:: What this task involves ::
Can you copy every one of the records below word for word, omitting the pictures?

:: Dataset rows ::
+ + + + +
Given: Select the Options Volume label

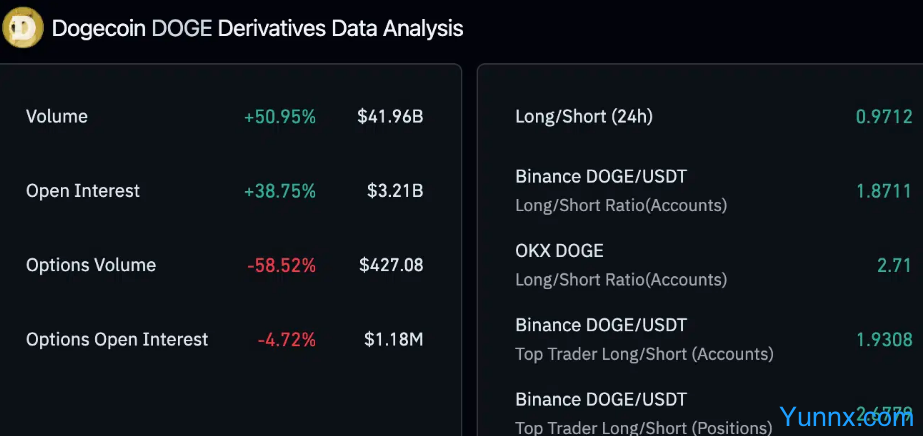Looking at the screenshot, I should (91, 265).
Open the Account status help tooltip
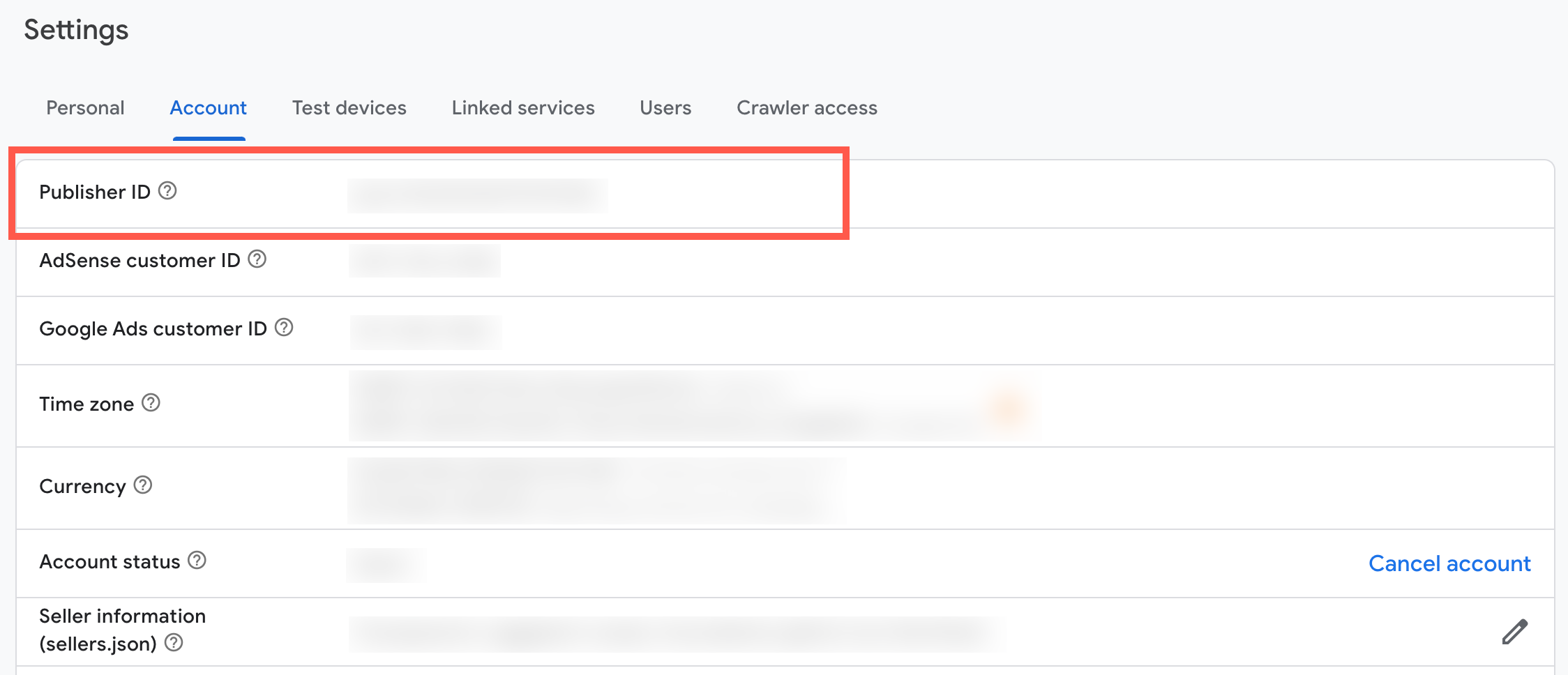Viewport: 1568px width, 675px height. tap(199, 561)
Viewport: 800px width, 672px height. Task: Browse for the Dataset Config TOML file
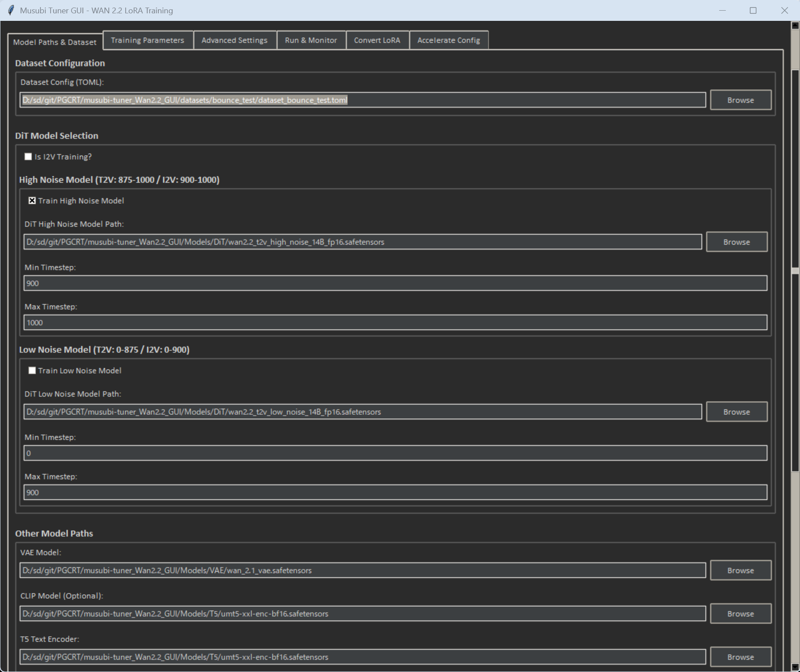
+ + + + +
:: Correct answer ::
Given: Select the Options Volume label

Looking at the screenshot, I should (91, 265).
Open the Account status help tooltip
Viewport: 1568px width, 675px height. tap(199, 561)
Viewport: 800px width, 672px height. Task: Browse for the Dataset Config TOML file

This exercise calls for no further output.